San Sisoes era un egiziano che decise di intraprendere la vita monastica nel famoso convento del deserto di Scete, ma alla morte di sant'Antonio nel 357 preferì trasferirsi a causa del troppo affollamento. Si ritirò sulla montagna di Sant'Antonio dove rimase fino ad età avanzata. Morì a Clisma, una città sulle rive del Mar Rosso, verso l'anno 430. In punto di morte affermò: «Vedete: il Signore è venuto e dice: Portatemi il vaso eletto del deserto». Numerosi articoli dei «Detti dei Padri» citano Sisoes e lo descrivono come un contemplativo amante della solitudine, abbandonato alla misericordia divina. Al suo discepolo capitava spesso di doverlo sollecitare per prendere cibo poiché egli neppure se ne preoccupava.

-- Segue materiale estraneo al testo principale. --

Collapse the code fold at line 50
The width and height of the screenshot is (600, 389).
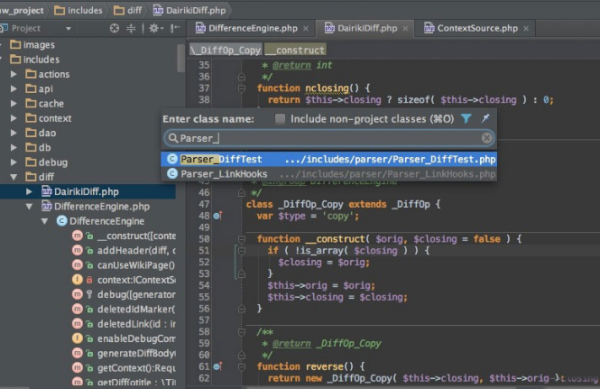tap(241, 239)
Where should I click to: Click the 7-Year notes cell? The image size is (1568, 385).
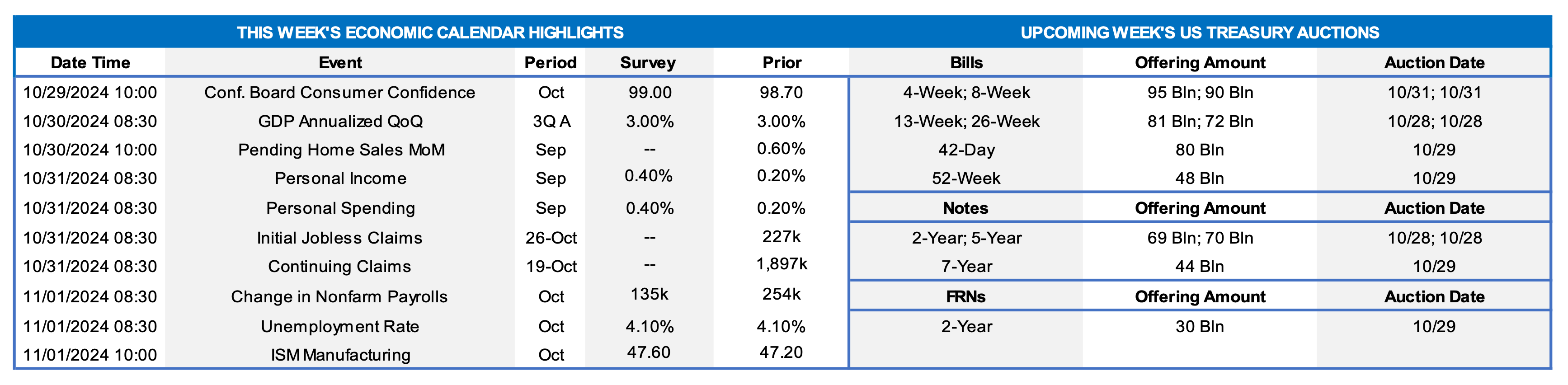pos(966,267)
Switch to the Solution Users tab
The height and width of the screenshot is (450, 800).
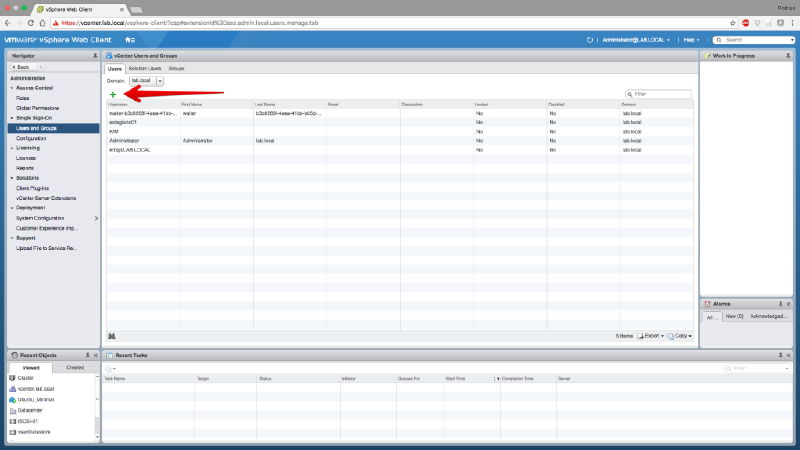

Egli ripeteva: «Dimentica te stesso, getta alle spalle i tuoi desideri e liberati dalle sollecitudini: così troverai la quiete». Numerosi miracoli (tra cui la risurrezione di un bambino) furono attribuiti alla sua intercessione e gli valsero l'appellativo di «grande». (Avvenire)

Martirologio Romano: In Egitto, san Sísoe, detto Magno, eremita, molto insigne nell’esercizio della vita monastica.

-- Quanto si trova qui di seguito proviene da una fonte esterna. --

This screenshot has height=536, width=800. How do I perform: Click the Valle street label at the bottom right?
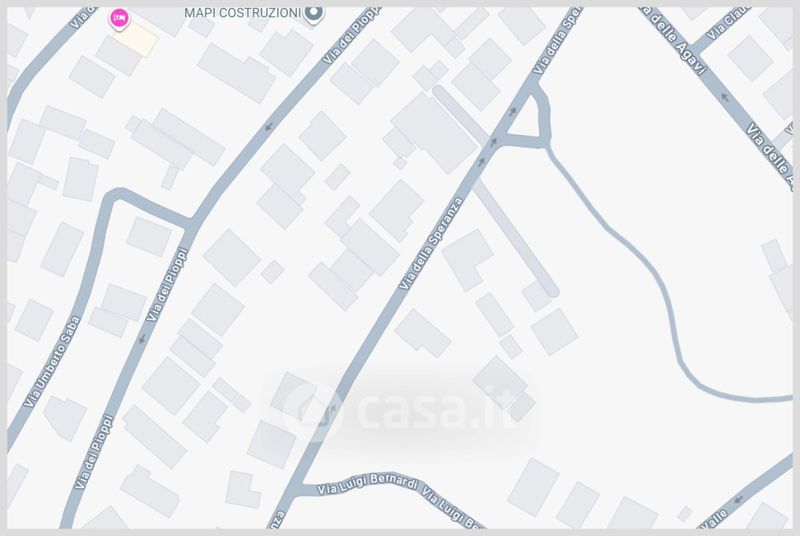point(713,520)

San Sisoes era un egiziano che decise di intraprendere la vita monastica nel famoso convento del deserto di Scete, ma alla morte del grande Sant'Antonio nel 357 preferì trasferirsi a causa del troppo affollamento. Andò allora a vivere sulla montagna di Sant'Antonio con un discepolo di nome Ambramo. Il luogo era deserto, forse ad indicare che vi giunsero dopo le incursioni saracene verificatesi nel 357. Stabilitosi in questi paraggi, vi si fermò per moltissimo tempo, forse addirittura una settantina d'anni, finché forse a causa dell'età ormai avanzata non poté più tollerare i rigori della vita nel deserto. Per un po' di tempo abitò allora a Clisma, una città egiziana sulle rive del Mar Rosso, ove morì verso l'anno 430. In punto di morte affermò: “Vedete: il Signore è venuto e dice: Portatemi il vaso eletto del deserto”.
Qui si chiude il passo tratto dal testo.